Records on locating elements on screens:
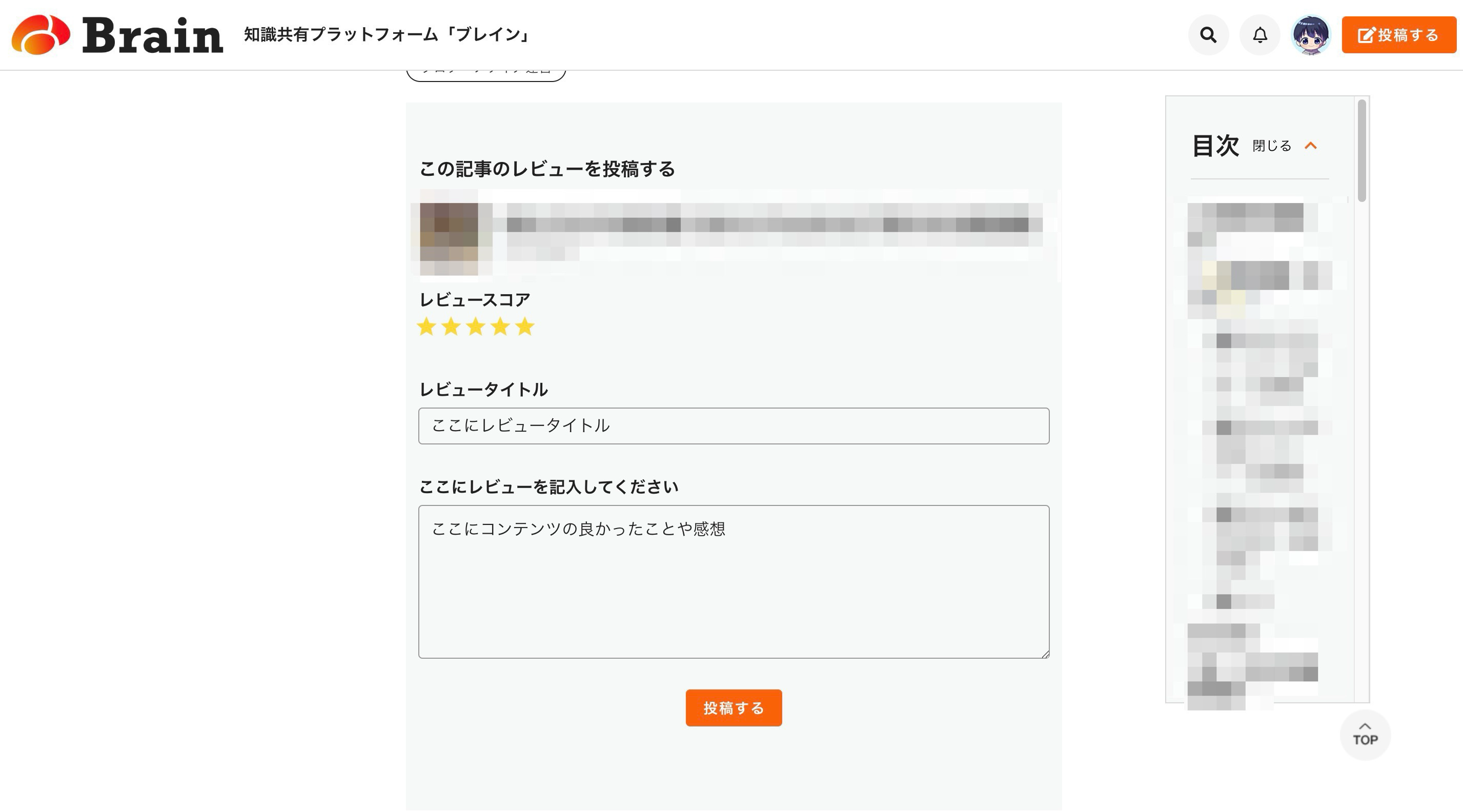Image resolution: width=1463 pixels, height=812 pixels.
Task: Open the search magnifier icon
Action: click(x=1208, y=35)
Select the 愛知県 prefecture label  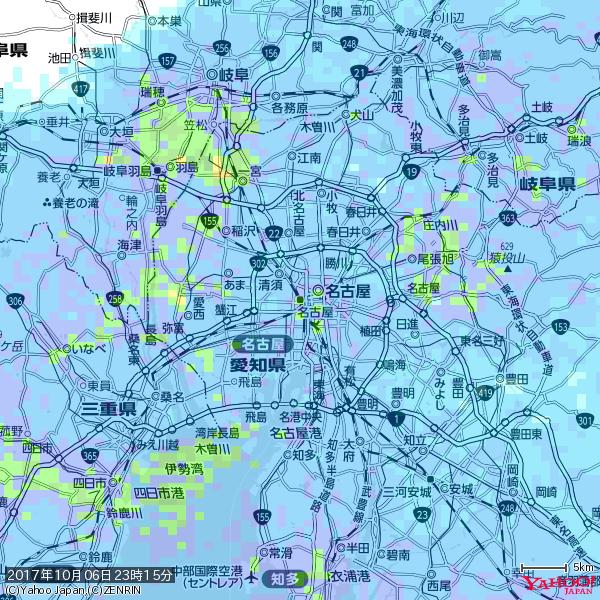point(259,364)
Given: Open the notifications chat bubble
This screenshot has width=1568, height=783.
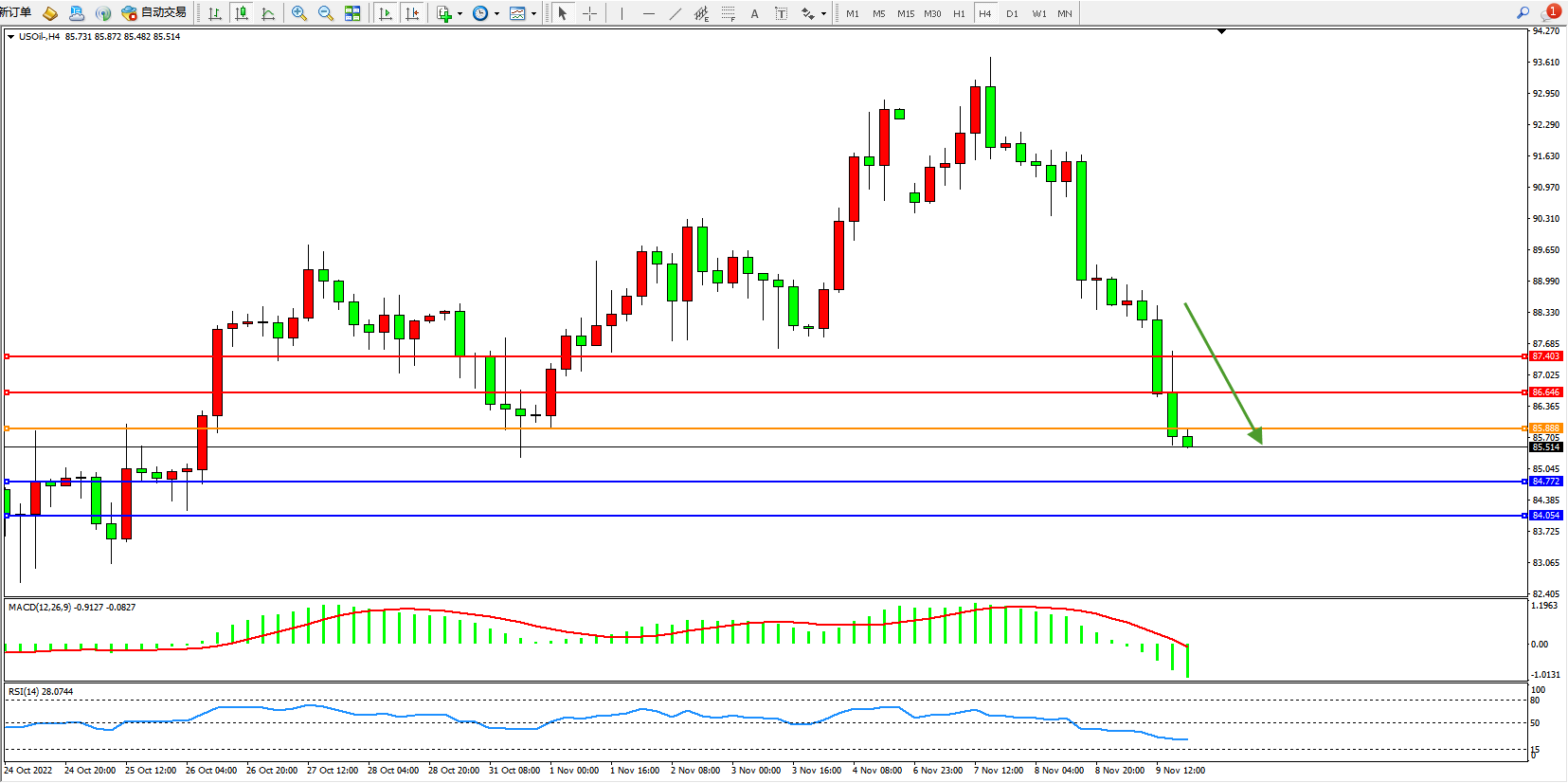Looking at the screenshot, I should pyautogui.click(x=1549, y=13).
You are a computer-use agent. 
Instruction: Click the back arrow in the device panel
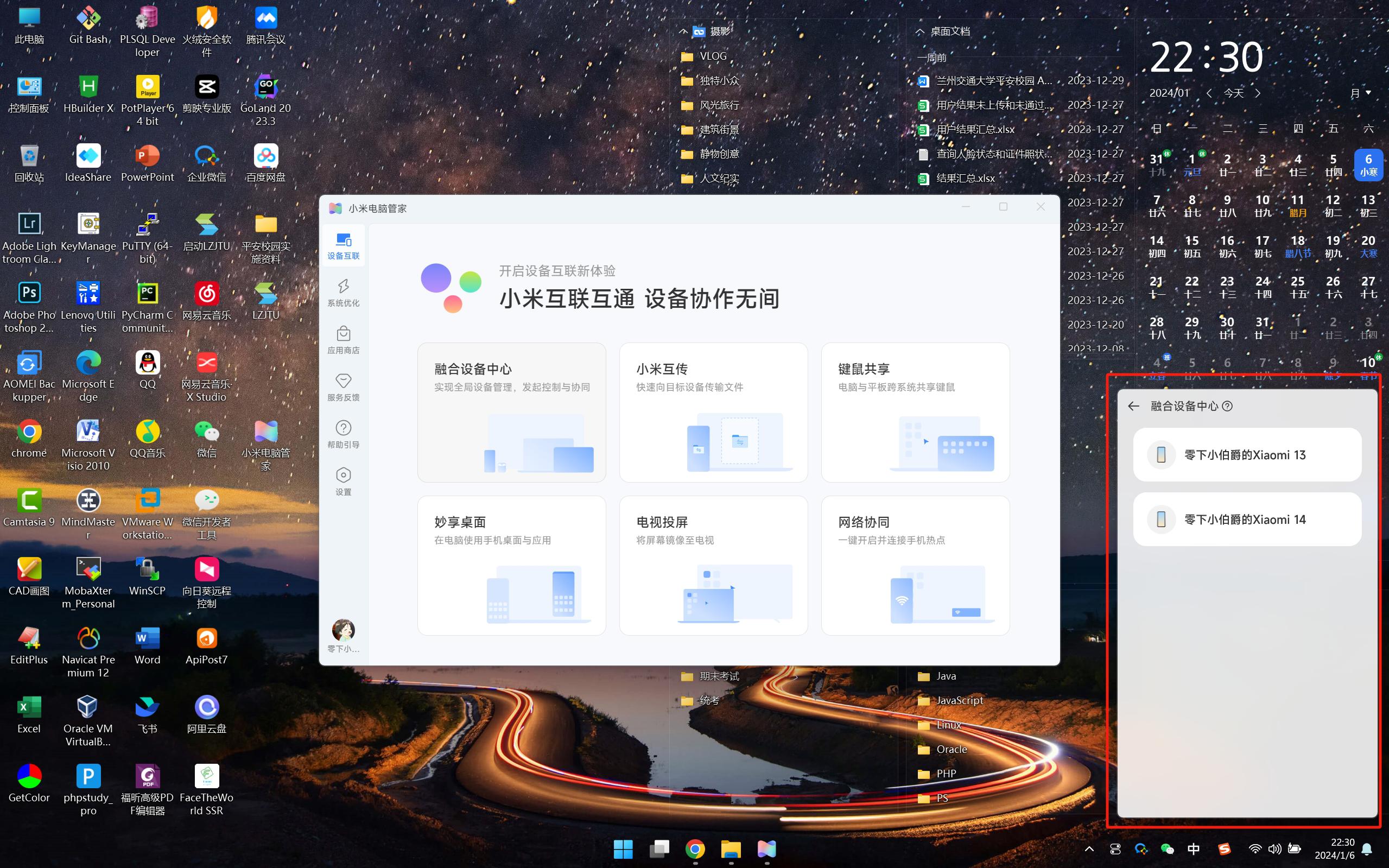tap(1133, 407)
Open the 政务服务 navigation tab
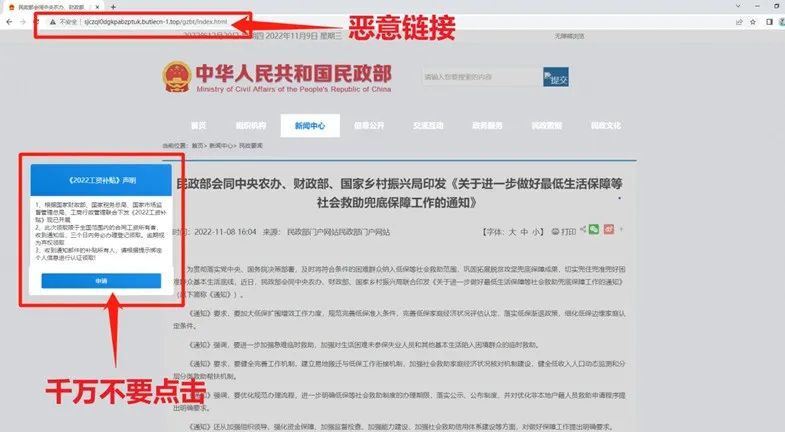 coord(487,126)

= Short task =
Find each line in the data above that contains the word "Open" and copy it out. Letter case counts.

= Solved exercise =
Task: Open the search magnifier icon
Given: Open the notifications chat bubble
Open the 政务服务 navigation tab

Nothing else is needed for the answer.